Even people who don't know their 'Owzat?' from their lbw joined in the post-Ashes party. Why?

Rob Lyons
Columnist

Topics Politics

He can bowl for England. He can bat for England. And now we know he can drink for England, too. Is there anything that Andrew ‘Freddie’ Flintoff can’t do?

Reports of Flintoff being spotted in the bar at the team hotel at 7.45am tucking into another vodka and cranberry juice, and demanding hard liquor at Number 10 instead of tea and water, are the stuff of legend. A bleary-eyed Flintoff, being interviewed before tens of thousands in Trafalgar Square, admitted, ‘To be honest with you, David, I’m struggling. I’ve not been to bed yet. Behind these glasses there are 1,000 stories’.

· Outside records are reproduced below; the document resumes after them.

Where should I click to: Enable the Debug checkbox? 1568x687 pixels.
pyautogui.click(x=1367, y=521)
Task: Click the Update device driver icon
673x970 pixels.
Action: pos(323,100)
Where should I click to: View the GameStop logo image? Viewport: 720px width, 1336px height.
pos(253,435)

This sits a little uneasily with the reams of hagiography about him over the last few weeks. ‘[H]e has it in him to be a great man, not in the sense of changing the world, but in being role model and a force for good’, gushed Stephen Brenkley in the Independent on Tuesday. And with our best footballers increasingly going teetotal, there’s a vacancy for a leading British sportsman who likes a few sherbets.

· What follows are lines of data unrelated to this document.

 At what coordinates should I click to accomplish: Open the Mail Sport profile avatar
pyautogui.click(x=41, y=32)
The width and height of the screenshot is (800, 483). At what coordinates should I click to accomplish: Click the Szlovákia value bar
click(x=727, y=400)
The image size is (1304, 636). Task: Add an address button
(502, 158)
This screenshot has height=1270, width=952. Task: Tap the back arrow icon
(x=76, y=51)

Obviously, that’s not to suggest that a rapid descent into alcoholism is desirable. One look at the sad figure of George Best, who should be nicknamed Jaundiced George now that he’s nearly wrecked a second liver, would be enough to remove any illusions that being drunk is in any way glamorous. But there’s nothing wrong with partying hard when the occasion demands it. If Freddie can be hero in a minority sport like cricket, he could be a megastar in a mass participation pastime like binge-drinking.

The real question is this: do we have the strength in depth? When Freddie’s time is over, will there be youngsters coming through? It is shocking to note that the British government has no plans to make binge-drinking part of the national curriculum – except to discourage it. In fact, not a single primary school in this country is equipped with a licensed bar for its pupils. This is surely a case for lottery funding.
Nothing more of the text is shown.